Les superbes souvenirs du concert de
R.E.M. à Bercy, le 5 juillet 1999, commençaient à s’estomper légèrement… Le duo magique avec
Patti Smith sur
E-bow the letter,
Losing my religion repris en chœur par 14000 personnes les larmes aux yeux,
Michael Stipe essayant courageusement de jouer de la guitare en chantant un morceau de
Sinead O’Connor… en fait, un show exceptionnel dans son intégralité !
Après un set impeccable du groupe
Nada Surf (très proche de sa prestation aux
Eurockéennes de Belfort), l’arrivée de
R.E.M. sur scène dans le cadre magique du Théâtre Antique de Vienne surprend… Dans la fosse de ce théâtre, légèrement surélevé sur une marche, on a la délicieuse impression d’être sur scène avec le groupe, tellement il est proche !
C’est le survolté
What’s the frequency, Kenneth, qui est chargé de placer la soirée sur de bons rails.

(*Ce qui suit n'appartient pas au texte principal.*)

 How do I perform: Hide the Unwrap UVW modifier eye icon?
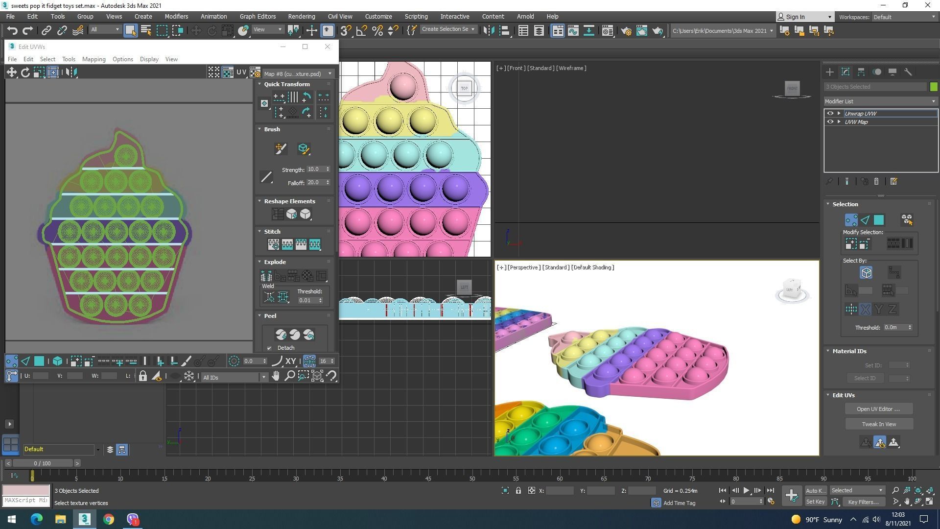coord(830,114)
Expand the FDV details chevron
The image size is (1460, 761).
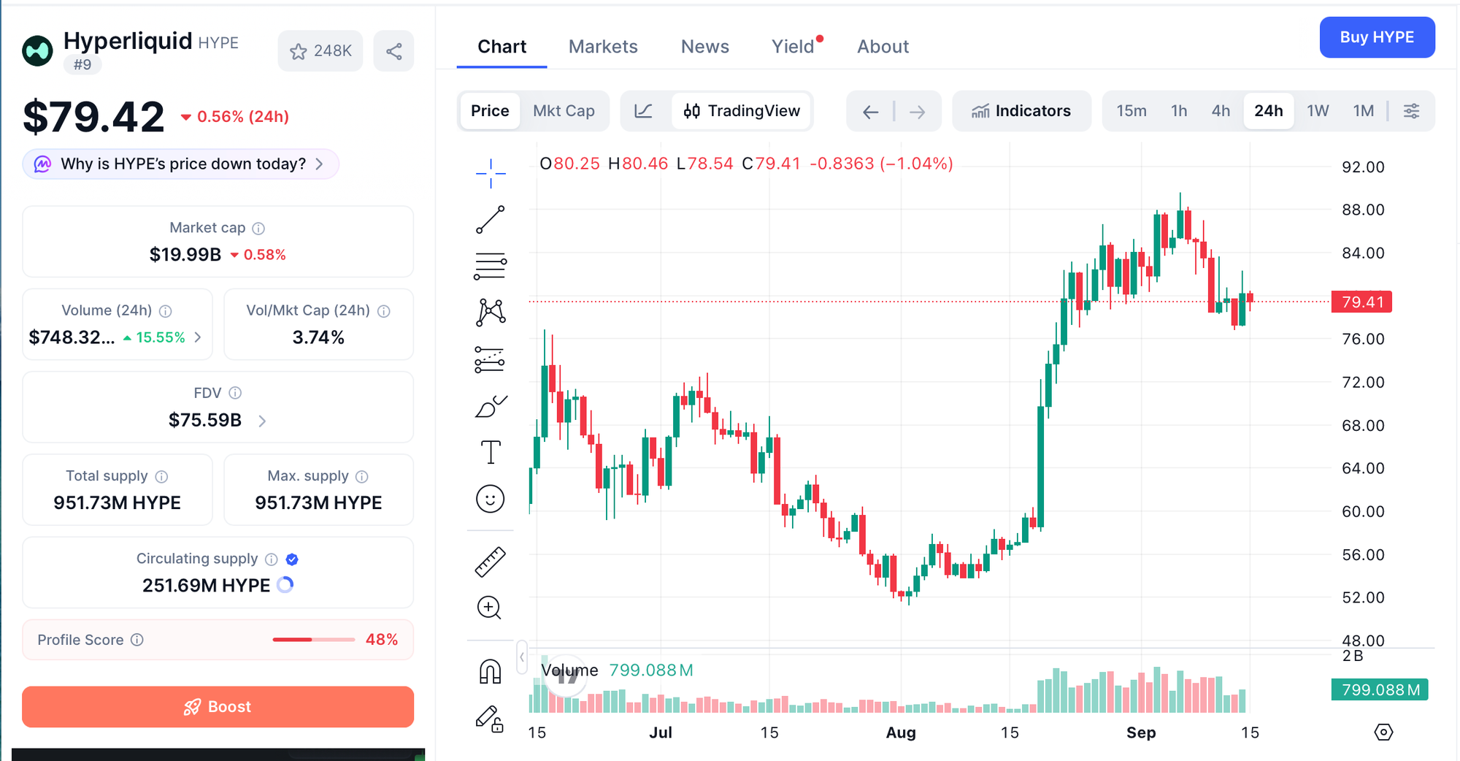coord(262,421)
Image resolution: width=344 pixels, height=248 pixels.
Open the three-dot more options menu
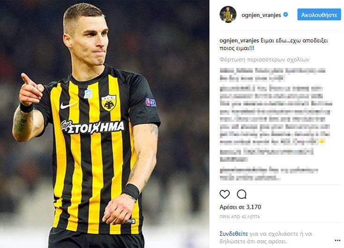337,240
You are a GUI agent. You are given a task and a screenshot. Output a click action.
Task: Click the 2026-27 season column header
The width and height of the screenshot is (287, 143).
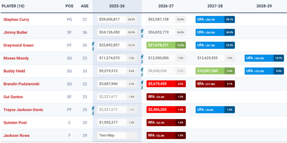[166, 6]
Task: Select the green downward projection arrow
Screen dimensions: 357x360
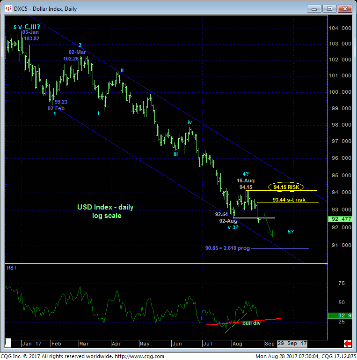Action: click(268, 225)
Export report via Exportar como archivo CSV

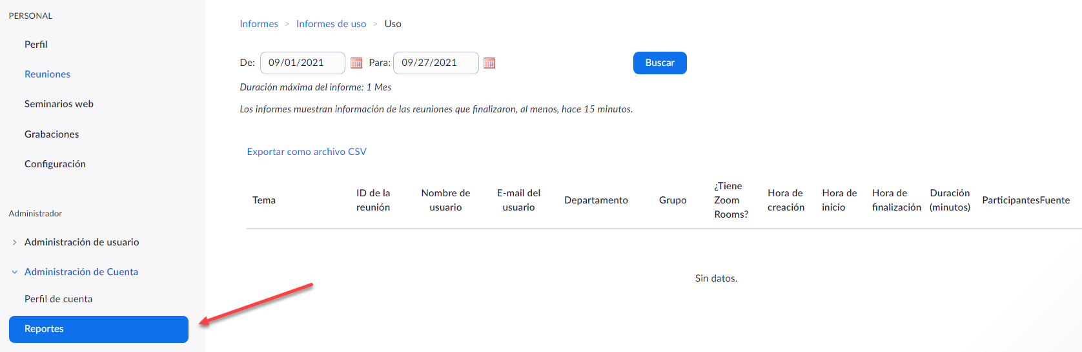(307, 152)
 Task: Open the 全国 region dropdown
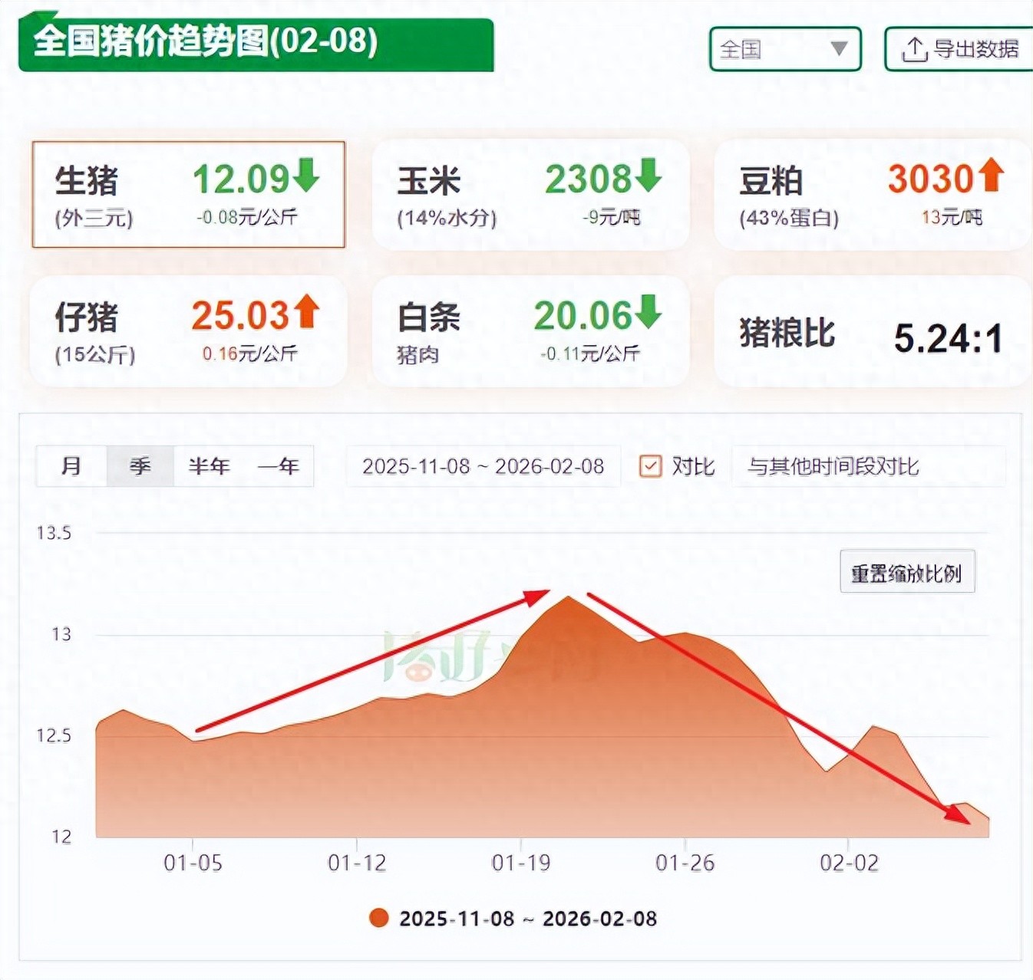[784, 49]
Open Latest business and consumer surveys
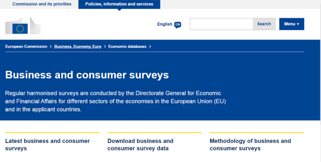 tap(48, 145)
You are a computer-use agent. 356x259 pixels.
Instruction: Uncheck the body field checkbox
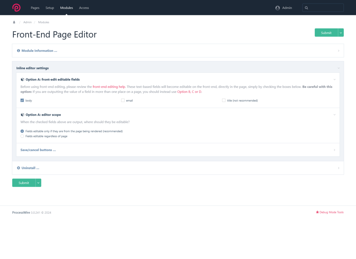point(22,100)
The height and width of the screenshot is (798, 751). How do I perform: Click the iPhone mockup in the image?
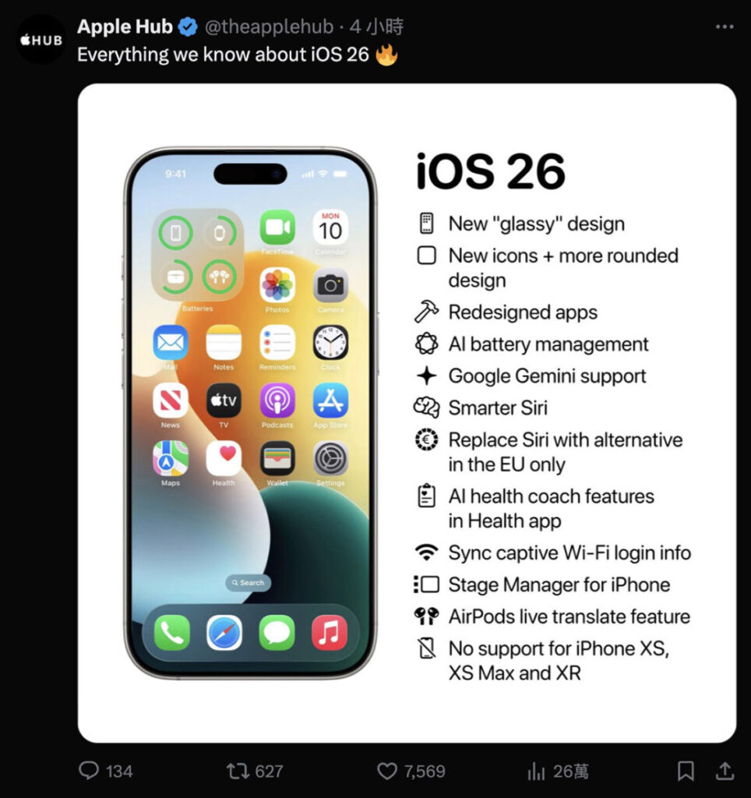tap(251, 413)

Peter Buck usine le puissant riff sur sa guitare aidé par
Scott McCaughey dont la ressemblance avec
Frank « Poncho » Sampedro du
Crazy Horse est troublante… Le lunaire et polyvalent
Mike Mills à la basse (et au piano plus tard),
Bill Rieflin, un batteur parfait, et
Ken Stringfellow aux claviers (puis à la basse) permettent à un
Michael Stipe, déjà en grande forme vocale, de cabotiner à souhait en prenant des poses rock ‘n rollement ironiques et hilarantes.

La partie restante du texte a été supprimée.